# WHAT THIS TASK INVOLVES:
Copy out every line from the one containing "Sort by 만료(예정)일 column arrows" down to the final line below, including both ends, and omit the pictures.

# DATA PROVIDED:
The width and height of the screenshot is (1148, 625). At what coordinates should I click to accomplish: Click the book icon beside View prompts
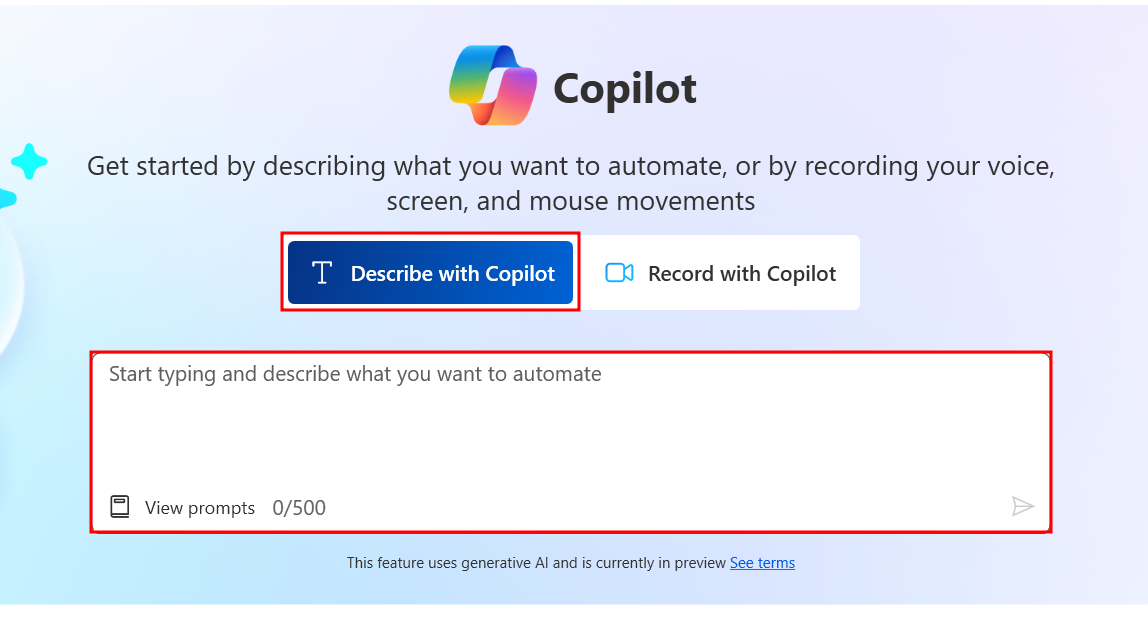(120, 507)
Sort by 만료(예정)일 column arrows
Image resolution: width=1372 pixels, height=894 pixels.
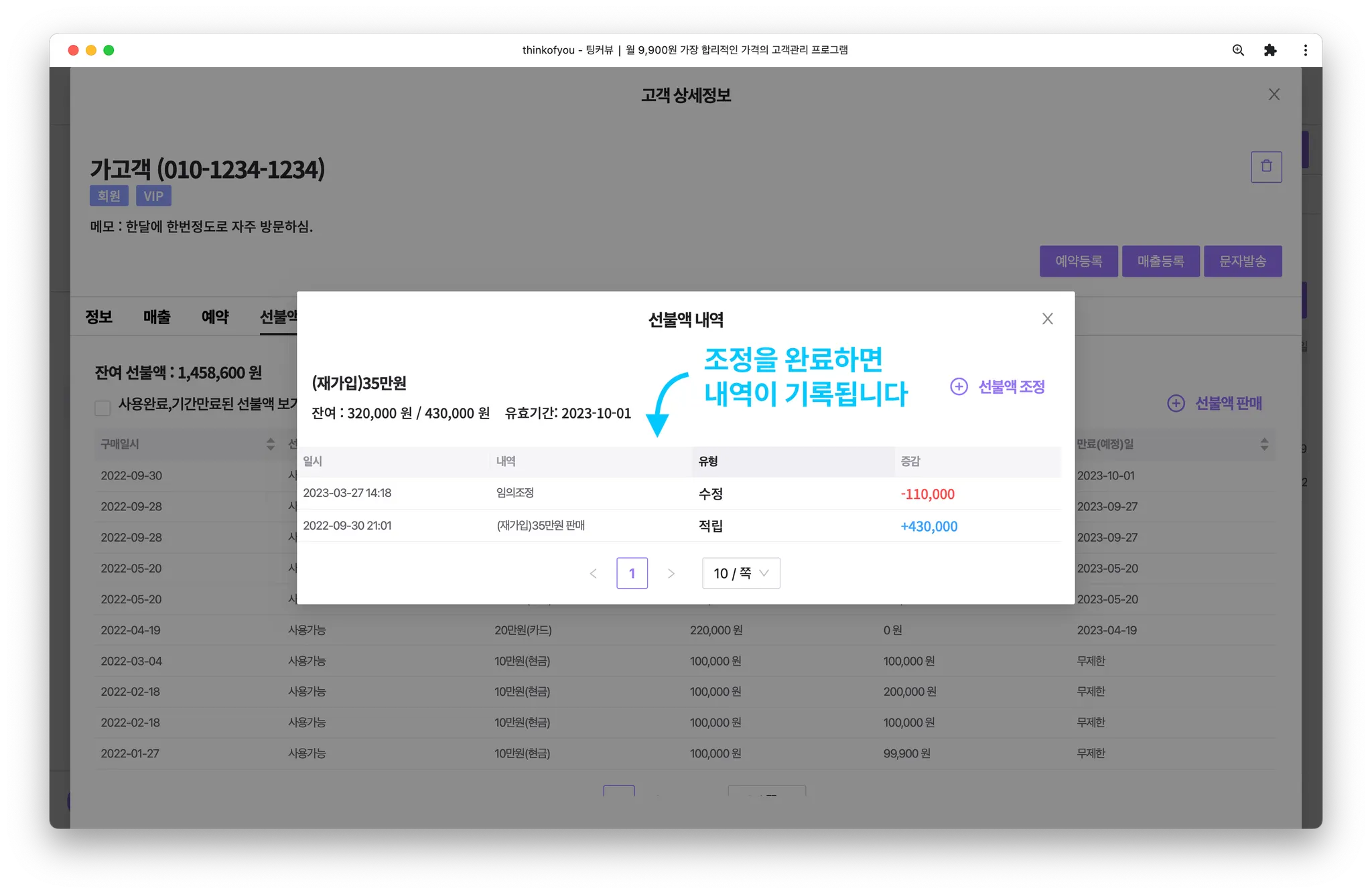[x=1263, y=444]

# WRITTEN RESPONSE:
Sort by 만료(예정)일 column arrows
Image resolution: width=1372 pixels, height=894 pixels.
[x=1263, y=444]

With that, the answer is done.